20.3.1. A. Effective challenge

Explains the FDIC (emphasis ours), "A guiding principle for managing model risk is effective
challenge of models, that is, critical analysis by objective, informed parties who can identify
model limitations and assumptions and produce appropriate changes. Effective challenge
depends on a combination of incentives, competence, and influence. Incentives to provide
effective challenge to models are stronger when there is greater separation of that challenge
from the model development process and when challenge is supported by well-designed
compensation practices and corporate culture. Competence is a key to effectiveness since
technical knowledge and modeling skills are necessary to conduct appropriate analysis and
critique. Finally, challenge may fail to be effective without the influence to ensure that actions
are taken to address model issues. Such influence comes from a combination of explicit
authority, stature within the organization, and commitment and support from higher levels of
management.1"

In regard to (B), (C), and (D), each is an inferior GUIDING PRINCIPLE:


 Model development is merely one of the ELEMENTS of model risk management, not
itself a guiding principle
 Regulatory compliance will not ensure good or best practices
 The "latest and best technology" might support good model risk management, but recent
technologies can also be the "bleeding edge," such that technological sophistication
itself should not be the goal!

20.3.2. D. TRUE: Although the nature of testing varies by the context and type of model,
testing is an integral part of model development

In regard to (A), (B) and (C), each is FALSE.

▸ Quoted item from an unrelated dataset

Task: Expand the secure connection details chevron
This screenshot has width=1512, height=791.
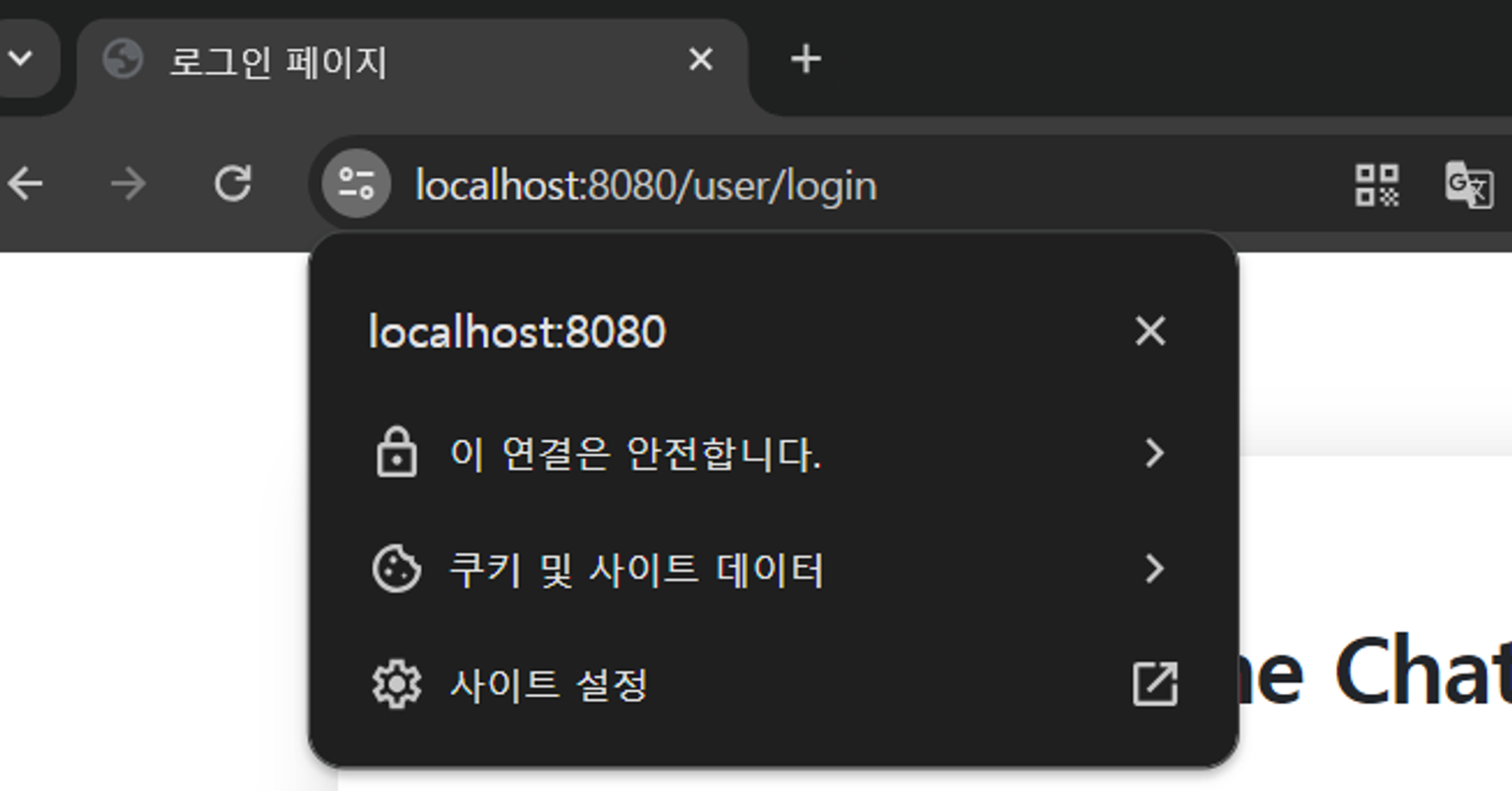Action: 1153,453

 Model development is neither straightforward nor a routine technical process!
 To pick an extreme point on a given modeled distribution is not necessarily conservative
if the distribution is mis-specified or mis-estimated in the first place.
 Judgmental or qualitative adjustments are a KEY part of model
development/implementation/use: "In addition, a considerable amount of subjective
judgment is exercised at various stages of model development, implementation, use,
and validation. It is important for decision makers to recognize that this subjectivity
elevates the importance of sound and comprehensive model risk management
processes." ... "Banks should ensure that the development of the more judgmental and
qualitative aspects of their models is also sound. In some cases, banks may take
statistical output from a model and modify it with judgmental or qualitative adjustments
as part of model development.1"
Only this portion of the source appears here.